» Document passage

________________

If you can control the temperature, doing a cold crash after fermentation will help to drop yeast and trub out of the beer, leaving clear beer to be transferred to bottles or kegs for carbonation. Cold crashing is simply the process of dropping the temperature of the beer in the fermenter to between 2°C to -1°C for at least a couple of days. Rule of thumb – the colder the crash the less time needed.
Length Of Fermentation?
How long does fermentation take, I hear you ask?
Well, the answer is, of course, that it depends.
With adequate pitching rates, use of yeast nutrient and good temperature control, most ale yeast fermentations will be done in 5-7 days. Visual signs that fermentation are done include the krausen dropping, airlock activity slowing or stopping and the yeast starting to flocculate – that is, drop out of suspension so that it forms a pale tan coloured layer in the bottom of the fermenter.
While these are good indicators that fermentation is done, the only way to be absolutely sure is through gravity readings. You will need to take gravity readings over three days once you think fermentation is done. If A: the expected gravity (or near to it) has been reached, and B: the gravity remains completely stable over three days, then we can be sure that fermentation is done.
There is no problem with leaving the beer for a few days after fermentation has finished – this will cause no harm at all and many suggest that it can even be beneficial, depending on style. When fermenting lager yeasts (and ales, to a certain degree) it is quite important to raise the temperature of the ferment for the last couple of days for a diacetyl rest. Diacetyl and its precursor are produced by the yeast during fermentation, but will be absorbed during the tail end of fermentation. If your beer has a sweet, buttered popcorn or caramel flavour, or feels slick on the tongue, this can be due to diacetyl in the finished beer due to incomplete fermentation.

________________

» Entries provided
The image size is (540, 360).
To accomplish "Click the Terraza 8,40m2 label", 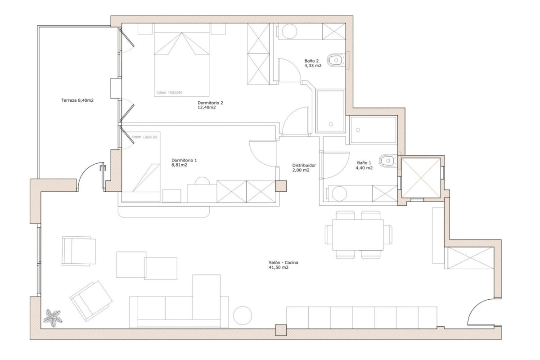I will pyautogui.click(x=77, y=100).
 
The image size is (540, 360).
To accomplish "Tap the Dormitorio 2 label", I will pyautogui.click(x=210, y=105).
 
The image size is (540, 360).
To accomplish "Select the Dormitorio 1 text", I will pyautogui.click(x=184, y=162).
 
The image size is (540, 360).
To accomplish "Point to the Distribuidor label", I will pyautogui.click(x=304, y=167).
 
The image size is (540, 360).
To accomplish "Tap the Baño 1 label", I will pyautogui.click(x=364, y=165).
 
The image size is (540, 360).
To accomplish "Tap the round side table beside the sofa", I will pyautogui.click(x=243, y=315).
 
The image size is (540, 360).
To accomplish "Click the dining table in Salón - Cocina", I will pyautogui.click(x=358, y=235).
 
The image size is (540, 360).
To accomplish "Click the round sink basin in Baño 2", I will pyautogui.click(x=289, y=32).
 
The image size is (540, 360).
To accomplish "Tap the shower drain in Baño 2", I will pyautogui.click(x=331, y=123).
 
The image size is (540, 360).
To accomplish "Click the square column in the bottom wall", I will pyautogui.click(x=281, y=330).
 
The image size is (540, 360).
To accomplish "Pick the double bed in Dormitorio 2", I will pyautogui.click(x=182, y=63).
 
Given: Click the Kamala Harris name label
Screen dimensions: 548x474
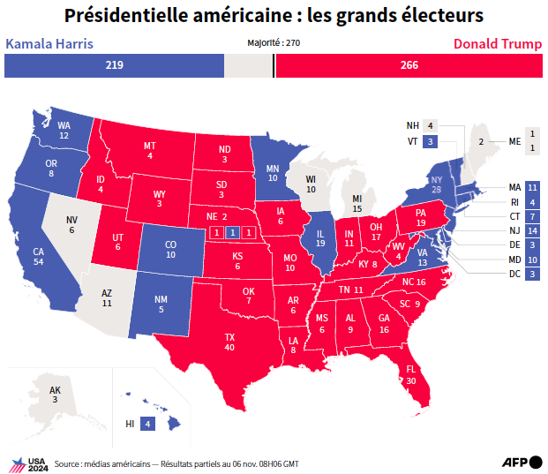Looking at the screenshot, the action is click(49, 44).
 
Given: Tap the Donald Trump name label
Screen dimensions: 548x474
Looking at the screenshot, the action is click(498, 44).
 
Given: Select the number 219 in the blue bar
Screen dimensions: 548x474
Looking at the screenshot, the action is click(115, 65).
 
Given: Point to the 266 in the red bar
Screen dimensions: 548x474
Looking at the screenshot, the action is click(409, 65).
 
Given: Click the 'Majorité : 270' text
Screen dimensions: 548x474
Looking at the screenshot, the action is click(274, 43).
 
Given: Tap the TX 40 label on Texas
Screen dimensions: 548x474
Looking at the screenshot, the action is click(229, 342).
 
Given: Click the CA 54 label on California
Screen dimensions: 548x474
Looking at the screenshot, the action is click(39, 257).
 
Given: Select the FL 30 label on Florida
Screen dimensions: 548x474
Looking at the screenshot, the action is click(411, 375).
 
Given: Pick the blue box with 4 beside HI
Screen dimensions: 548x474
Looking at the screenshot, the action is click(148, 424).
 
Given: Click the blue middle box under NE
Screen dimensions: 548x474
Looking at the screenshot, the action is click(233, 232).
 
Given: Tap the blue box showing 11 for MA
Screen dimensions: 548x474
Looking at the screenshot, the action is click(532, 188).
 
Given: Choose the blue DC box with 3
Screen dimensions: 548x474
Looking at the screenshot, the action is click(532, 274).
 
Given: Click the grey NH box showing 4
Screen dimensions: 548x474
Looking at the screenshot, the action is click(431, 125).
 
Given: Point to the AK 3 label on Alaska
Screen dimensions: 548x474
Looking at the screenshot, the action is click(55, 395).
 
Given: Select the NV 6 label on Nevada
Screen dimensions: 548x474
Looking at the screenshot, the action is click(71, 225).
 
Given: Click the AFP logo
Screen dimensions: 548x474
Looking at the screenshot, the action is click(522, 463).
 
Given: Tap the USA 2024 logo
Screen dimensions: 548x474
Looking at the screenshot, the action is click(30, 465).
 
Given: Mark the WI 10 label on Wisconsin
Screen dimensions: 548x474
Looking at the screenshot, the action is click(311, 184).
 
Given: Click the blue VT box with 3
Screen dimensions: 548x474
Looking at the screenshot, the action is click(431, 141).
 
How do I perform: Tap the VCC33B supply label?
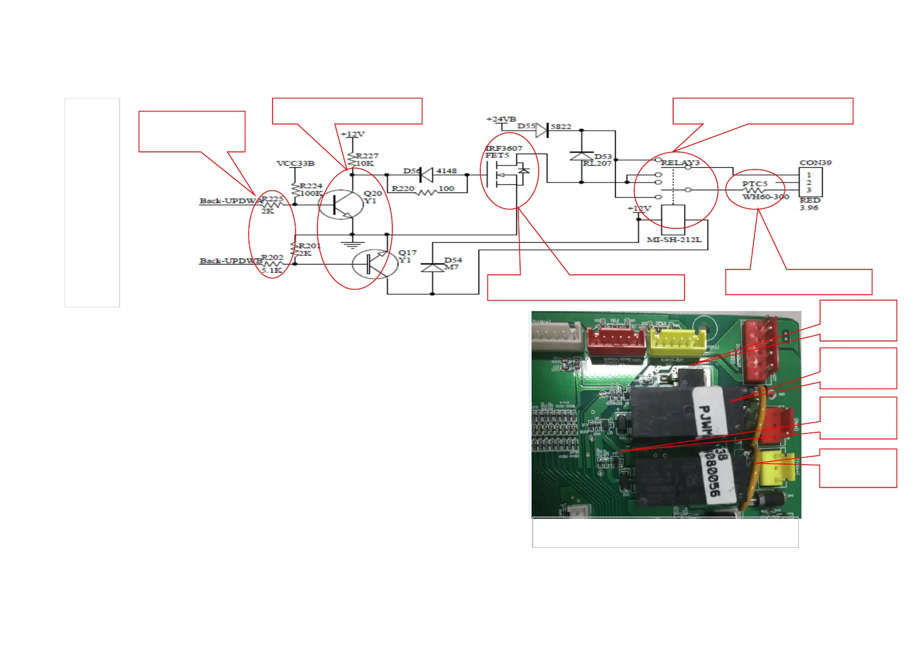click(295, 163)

________________

» Things to do
(1) Please rewrite the fermentation passage starting with "If you can control" and going on through "Length Of Fermentation?", with "fermenter" replaced by "fermentation vessel".
(2) According to the fermentation passage, how long do most ale yeast fermentations take with adequate pitching rates, yeast nutrient and good temperature control?

» Answers per task
(1)
If you can control the temperature, doing a cold crash after fermentation will help to drop yeast and trub out of the beer, leaving clear beer to be transferred to bottles or kegs for carbonation. Cold crashing is simply the process of dropping the temperature of the beer in the fermentation vessel to between 2°C to -1°C for at least a couple of days. Rule of thumb – the colder the crash the less time needed.
Length Of Fermentation?

(2) 5-7 days.